• _Consigne de l'exercice_
Recopiez intégralement les lignes ci-dessous sans y apporter la moindre modification, en omettant toutefois les images.

***** Contenu des données *****

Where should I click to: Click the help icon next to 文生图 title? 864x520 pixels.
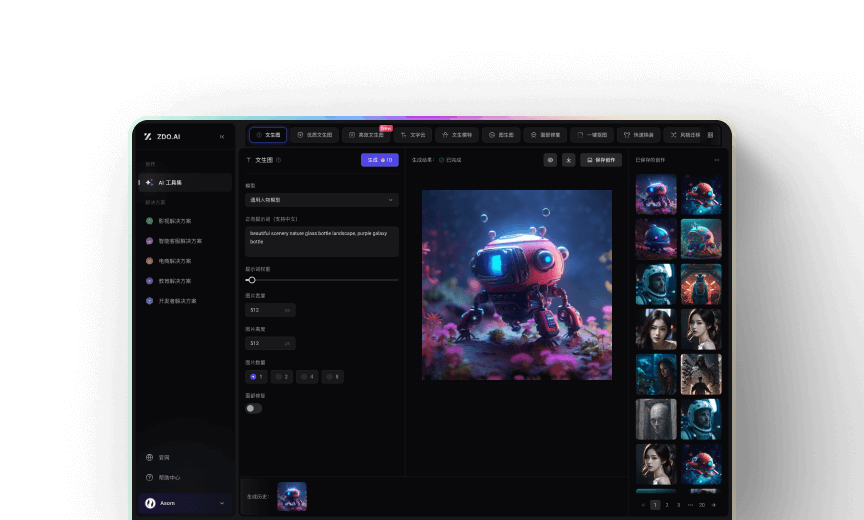279,160
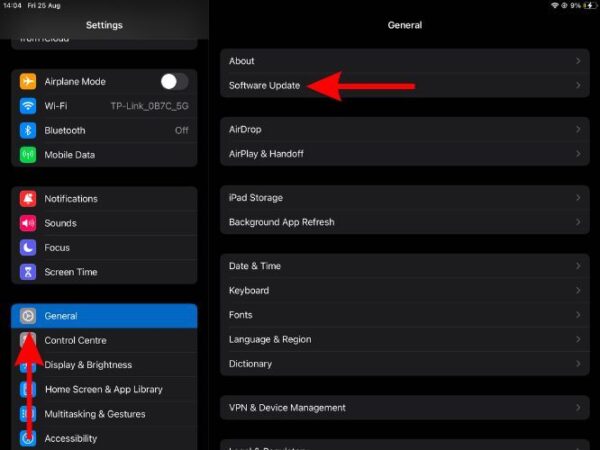This screenshot has width=600, height=450.
Task: Select Display & Brightness in sidebar
Action: [88, 365]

*****

• _Réponse attendue_
Where should I click to: Click the help icon next to 文生图 title? 864x520 pixels.
279,160
This screenshot has width=600, height=450.
Task: Select Display & Brightness in sidebar
Action: [88, 365]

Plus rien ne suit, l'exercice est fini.